§ **Supplied data**:
=====
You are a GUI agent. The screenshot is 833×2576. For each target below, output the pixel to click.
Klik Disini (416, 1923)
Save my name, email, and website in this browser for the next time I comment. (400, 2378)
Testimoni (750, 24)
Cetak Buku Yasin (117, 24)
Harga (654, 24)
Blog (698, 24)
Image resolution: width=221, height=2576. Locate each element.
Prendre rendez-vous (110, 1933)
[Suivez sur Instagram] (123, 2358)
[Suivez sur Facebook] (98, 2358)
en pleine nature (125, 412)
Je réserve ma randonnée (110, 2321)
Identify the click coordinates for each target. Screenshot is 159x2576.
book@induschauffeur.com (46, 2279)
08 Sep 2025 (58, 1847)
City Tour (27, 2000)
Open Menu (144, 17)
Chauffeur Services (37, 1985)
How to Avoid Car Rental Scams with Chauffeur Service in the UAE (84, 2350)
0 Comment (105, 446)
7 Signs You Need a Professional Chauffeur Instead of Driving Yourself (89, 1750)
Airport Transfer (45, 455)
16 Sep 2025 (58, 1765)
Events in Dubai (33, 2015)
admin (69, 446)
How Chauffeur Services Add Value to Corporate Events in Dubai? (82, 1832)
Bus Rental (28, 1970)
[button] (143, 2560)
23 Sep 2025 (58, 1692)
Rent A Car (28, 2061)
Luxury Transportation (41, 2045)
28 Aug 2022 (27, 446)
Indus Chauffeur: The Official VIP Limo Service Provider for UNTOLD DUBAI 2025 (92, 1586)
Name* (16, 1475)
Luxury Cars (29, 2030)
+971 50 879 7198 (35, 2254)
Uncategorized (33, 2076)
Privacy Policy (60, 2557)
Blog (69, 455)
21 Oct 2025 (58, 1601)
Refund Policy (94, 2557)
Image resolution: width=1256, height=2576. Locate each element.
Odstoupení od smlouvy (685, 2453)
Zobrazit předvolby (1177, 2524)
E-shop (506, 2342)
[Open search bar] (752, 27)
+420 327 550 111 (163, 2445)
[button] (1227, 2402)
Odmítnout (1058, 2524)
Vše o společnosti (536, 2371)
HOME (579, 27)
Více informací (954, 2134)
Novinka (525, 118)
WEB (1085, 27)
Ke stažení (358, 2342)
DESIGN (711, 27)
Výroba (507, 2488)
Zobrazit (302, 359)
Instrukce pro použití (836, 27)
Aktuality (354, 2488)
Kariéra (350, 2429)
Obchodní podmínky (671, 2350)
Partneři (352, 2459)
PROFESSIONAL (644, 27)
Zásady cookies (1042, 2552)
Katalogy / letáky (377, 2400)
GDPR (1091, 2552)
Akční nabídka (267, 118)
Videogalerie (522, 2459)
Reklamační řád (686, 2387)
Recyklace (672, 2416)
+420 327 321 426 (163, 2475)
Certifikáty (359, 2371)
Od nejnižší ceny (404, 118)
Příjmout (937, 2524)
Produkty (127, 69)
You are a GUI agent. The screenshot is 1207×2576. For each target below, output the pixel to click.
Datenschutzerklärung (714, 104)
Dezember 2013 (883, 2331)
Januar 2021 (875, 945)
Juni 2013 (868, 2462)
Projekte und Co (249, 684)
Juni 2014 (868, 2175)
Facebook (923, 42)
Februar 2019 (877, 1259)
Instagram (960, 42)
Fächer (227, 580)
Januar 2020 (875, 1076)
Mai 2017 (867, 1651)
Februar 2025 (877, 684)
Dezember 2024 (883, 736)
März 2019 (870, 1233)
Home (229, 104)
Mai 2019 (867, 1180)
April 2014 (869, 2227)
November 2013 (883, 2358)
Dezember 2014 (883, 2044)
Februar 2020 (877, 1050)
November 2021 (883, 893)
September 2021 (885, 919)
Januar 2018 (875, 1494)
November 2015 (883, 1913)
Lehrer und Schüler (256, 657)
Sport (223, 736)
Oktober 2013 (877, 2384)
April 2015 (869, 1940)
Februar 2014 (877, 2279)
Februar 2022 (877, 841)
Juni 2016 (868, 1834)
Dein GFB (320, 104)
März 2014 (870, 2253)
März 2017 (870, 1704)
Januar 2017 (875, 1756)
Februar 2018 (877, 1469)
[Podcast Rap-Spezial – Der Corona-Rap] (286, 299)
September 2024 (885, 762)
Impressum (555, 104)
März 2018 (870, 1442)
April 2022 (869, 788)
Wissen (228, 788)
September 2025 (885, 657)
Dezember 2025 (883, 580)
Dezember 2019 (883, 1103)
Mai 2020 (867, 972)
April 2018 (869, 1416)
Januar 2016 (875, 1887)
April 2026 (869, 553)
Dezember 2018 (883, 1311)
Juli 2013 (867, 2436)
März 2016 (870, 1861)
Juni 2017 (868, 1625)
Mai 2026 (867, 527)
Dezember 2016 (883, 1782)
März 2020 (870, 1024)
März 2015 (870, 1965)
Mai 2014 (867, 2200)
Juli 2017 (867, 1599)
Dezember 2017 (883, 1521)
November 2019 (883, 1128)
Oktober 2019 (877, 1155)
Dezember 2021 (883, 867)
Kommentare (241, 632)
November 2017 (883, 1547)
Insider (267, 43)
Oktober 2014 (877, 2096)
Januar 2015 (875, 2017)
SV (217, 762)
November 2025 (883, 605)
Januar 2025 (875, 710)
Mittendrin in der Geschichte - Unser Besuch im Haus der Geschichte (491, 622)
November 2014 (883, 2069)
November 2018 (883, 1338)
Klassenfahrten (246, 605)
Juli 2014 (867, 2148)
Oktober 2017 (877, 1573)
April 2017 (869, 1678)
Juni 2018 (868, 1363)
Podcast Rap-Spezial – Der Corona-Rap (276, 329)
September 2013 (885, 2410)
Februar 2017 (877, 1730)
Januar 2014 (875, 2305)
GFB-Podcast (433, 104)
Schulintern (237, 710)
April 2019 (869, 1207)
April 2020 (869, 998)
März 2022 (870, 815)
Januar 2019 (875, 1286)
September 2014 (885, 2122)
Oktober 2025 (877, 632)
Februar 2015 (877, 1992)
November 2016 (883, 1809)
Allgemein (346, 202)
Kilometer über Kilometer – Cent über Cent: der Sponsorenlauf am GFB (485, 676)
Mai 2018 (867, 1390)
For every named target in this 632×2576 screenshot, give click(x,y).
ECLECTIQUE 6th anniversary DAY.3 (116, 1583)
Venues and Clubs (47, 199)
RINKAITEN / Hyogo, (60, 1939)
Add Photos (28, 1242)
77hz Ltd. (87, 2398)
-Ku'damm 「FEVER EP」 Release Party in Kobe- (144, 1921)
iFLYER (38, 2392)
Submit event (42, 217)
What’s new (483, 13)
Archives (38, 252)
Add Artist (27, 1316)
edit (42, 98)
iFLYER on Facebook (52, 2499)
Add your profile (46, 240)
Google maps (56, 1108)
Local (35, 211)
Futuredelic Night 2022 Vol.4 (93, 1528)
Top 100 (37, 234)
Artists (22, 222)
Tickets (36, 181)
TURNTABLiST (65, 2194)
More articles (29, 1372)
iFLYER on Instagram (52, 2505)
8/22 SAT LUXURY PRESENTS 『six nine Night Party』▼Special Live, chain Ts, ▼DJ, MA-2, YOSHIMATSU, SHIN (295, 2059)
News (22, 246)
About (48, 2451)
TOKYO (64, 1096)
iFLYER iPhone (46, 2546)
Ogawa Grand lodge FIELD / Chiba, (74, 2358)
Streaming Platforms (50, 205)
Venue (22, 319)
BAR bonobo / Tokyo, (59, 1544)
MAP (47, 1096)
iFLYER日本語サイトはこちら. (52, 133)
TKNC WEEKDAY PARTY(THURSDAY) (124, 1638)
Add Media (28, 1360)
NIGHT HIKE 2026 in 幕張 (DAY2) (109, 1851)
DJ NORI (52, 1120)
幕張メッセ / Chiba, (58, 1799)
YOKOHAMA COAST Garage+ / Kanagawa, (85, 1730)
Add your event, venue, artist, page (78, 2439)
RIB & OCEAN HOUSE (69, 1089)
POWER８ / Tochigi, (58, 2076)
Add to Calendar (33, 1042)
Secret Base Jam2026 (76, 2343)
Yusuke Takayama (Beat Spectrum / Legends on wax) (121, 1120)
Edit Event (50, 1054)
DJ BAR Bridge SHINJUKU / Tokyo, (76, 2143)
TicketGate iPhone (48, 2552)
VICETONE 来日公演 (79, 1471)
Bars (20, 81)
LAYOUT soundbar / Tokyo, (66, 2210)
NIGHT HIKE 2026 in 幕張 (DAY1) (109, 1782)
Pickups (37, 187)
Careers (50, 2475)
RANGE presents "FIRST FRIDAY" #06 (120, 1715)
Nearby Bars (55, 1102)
=====
Search the entries above for the string "click". Copy each line that holds it.

§ **Output**:
You are a GUI agent. The screenshot is 833×2576. For each target below, output the pixel to click.
Identify the click coordinates for each target. Screenshot is 159x2576.
You are a GUI agent. The screenshot is 1207×2576. For each target below, output the pixel to click.
For every named target in this 632×2576 screenshot, give click(x,y).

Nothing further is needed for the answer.